The race of wild pedestrian animals, again, came from those who
had no philosophy in any of their thoughts, and never considered
at all about the nature of the heavens, because they had ceased
to use the courses of the head, but followed the guidance of
those parts of the soul which are in the breast. In consequence
of these habits of theirs they had their front-legs and their
heads resting upon the earth to which they were drawn by natural
affinity; and the crowns of their heads were elongated and of all
sorts of shapes, into which the courses of the soul were crushed
by reason of disuse. And this was the reason why they were
created quadrupeds and polypods: God gave the more senseless of
them the more support that they might be more attracted to the
earth. And the most foolish of them, who trail their bodies
entirely upon the ground and have no longer any need of feet, he
made without feet to crawl upon the earth. The fourth class were
the inhabitants of the water: these were made out of the most
entirely senseless and ignorant of all, whom the transformers did
not think any longer worthy of pure respiration, because they
possessed a soul which was made impure by all sorts of
transgression; and instead of the subtle and pure medium of air,
they gave them the deep and muddy sea to be their element of
respiration; and hence arose the race of fishes and oysters, and
other aquatic animals, which have received the most remote
habitations as a punishment of their outlandish ignorance.
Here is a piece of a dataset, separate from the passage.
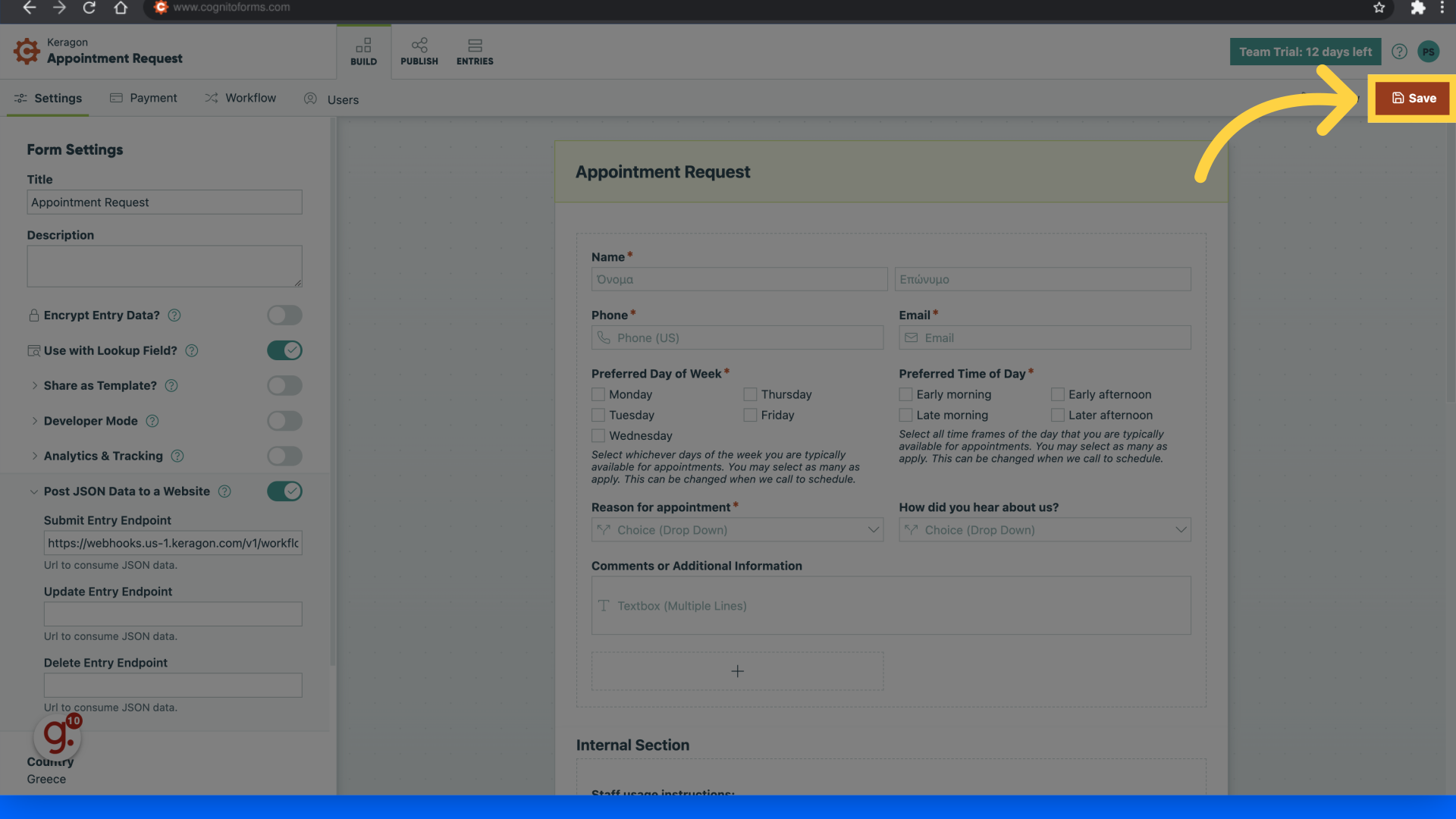Expand the Developer Mode section
Screen dimensions: 1456x819
click(35, 421)
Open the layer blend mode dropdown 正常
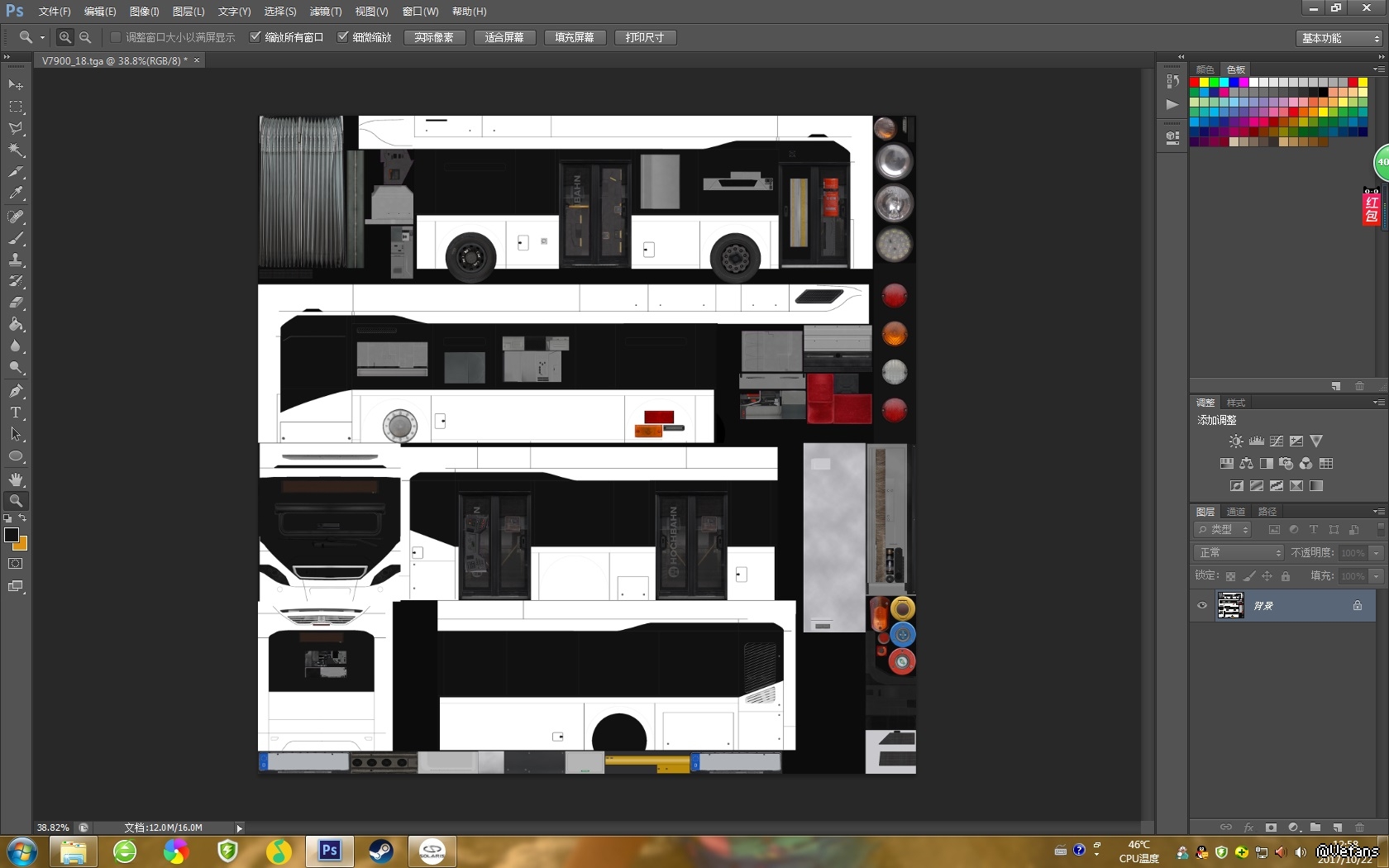Viewport: 1389px width, 868px height. 1239,552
These
are the laws by which animals pass into one another, now, as
ever, changing as they lose or gain wisdom and folly.
We may now say that our discourse about the nature of the
universe has an end. The world has received animals, mortal and
immortal, and is fulfilled with them, and has become a visible
animal containing the visible—the sensible God who is the image
of the intellectual, the greatest, best, fairest, most
perfect—the one only-begotten heaven.